Manifestement, il est passé entre les mailles du filet.

Comme Jonathan Pomares, également suivi par des intervenants en santé mentale quand il a tué ses deux enfants, Hugo et Élise, avant de se suicider, le 22 octobre.

Comme Nabil Yssaad, qui a assassiné son ex-femme Dahia Khellaf et ses deux enfants, le 11 décembre, malgré un « 810 » qui devait le tenir à l’écart de sa famille.

Comme cet homme qui a agressé son ex à la pointe d’un couteau, dimanche, malgré les conditions supposément blindées qui l’empêchaient de s’approcher d’elle.

« Le système judiciaire n’est pas fait pour nous, les femmes. Il est fait pour les criminels », a confié la victime à ma collègue Katia Gagnon. « Je ne vois pas le bout du tunnel. Je ne vois pas la liberté. »

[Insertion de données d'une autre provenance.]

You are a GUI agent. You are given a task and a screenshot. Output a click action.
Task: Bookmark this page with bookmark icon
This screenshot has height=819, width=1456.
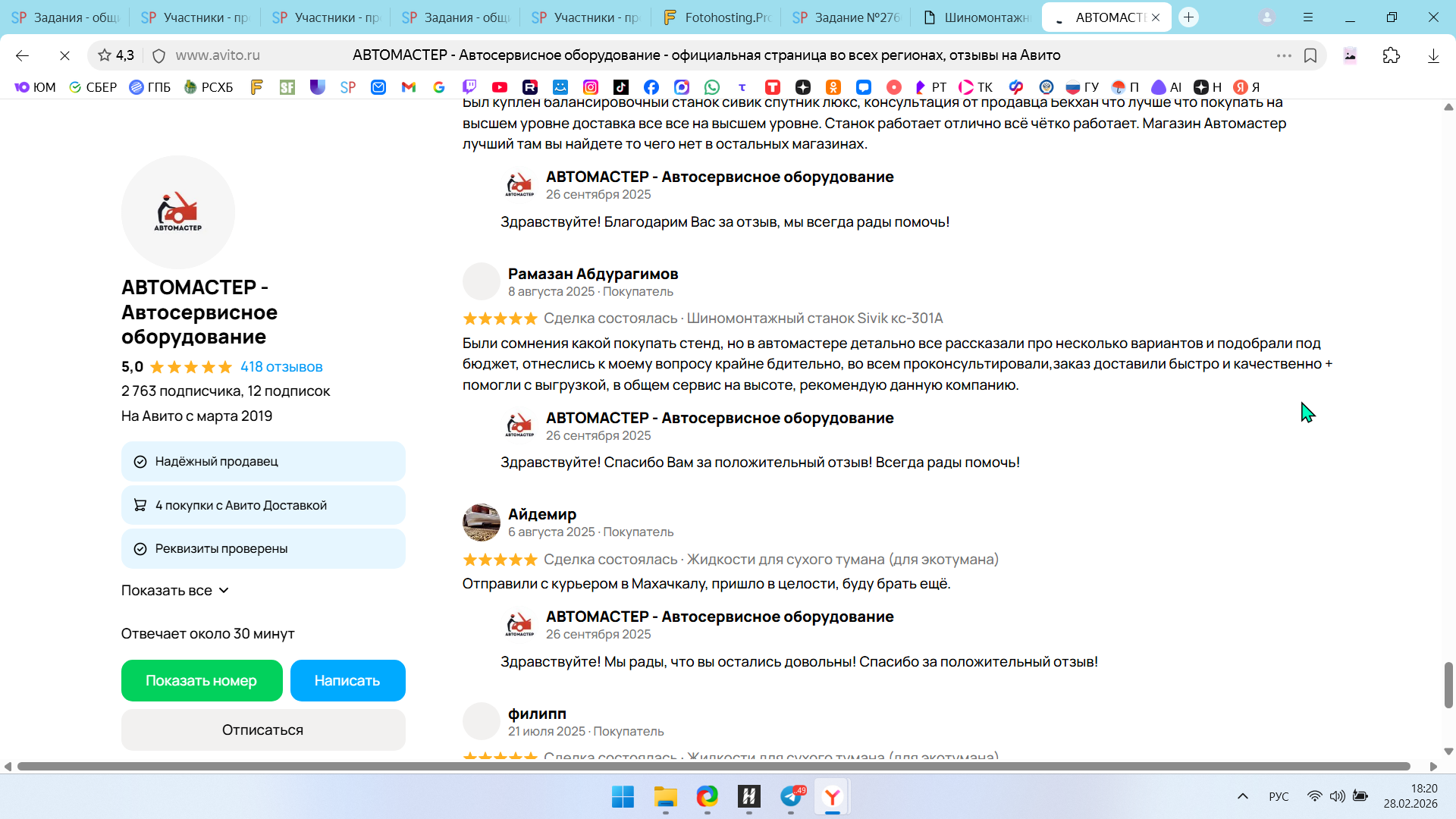(1310, 55)
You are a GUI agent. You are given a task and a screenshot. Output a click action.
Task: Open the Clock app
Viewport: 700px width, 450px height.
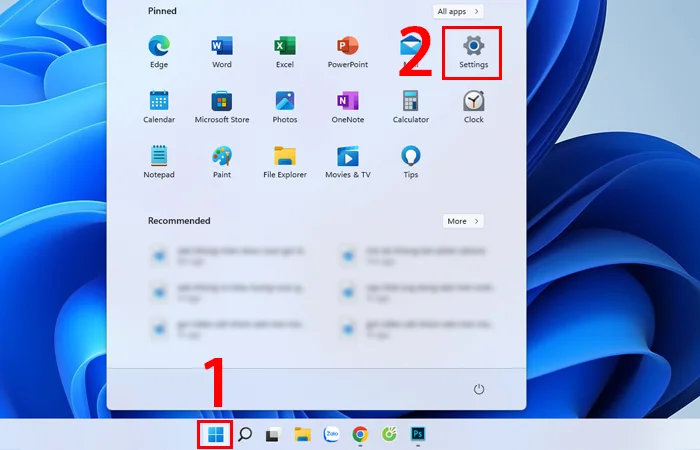(473, 102)
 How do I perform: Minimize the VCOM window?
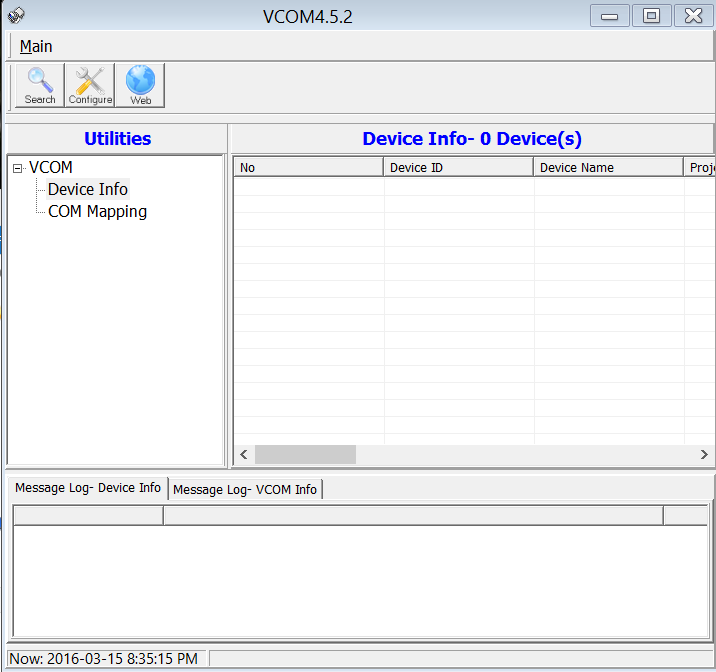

Que peut-on faire pour ces milliers de femmes et d’enfants qui vivent dans la peur et que notre système protège si mal ?

On ne peut tout de même pas enfermer tous les hommes violents et jeter la clé. Pas si on croit en la réinsertion sociale.

Il faut chercher ailleurs. François Legault a fait un pas dans la bonne direction, hier, en annonçant la création d’un plan d’action contre la violence conjugale. Le premier ministre a laissé entendre que, pour réussir, il faudra y mettre des sous.

En effet. Pour réussir, il faudra mieux soutenir les maisons d’hébergement débordées. Mieux soutenir les hommes, aussi, qui souffrent de problèmes de santé mentale.

Mieux soutenir des organismes comme la Maison Kangourou, refuge montréalais pour enfants en détresse, sur le point de sombrer depuis un vulgaire dégât d’eau.

Il est temps d’investir, M. Legault. Le bateau coule. Les femmes et les enfants d’abord.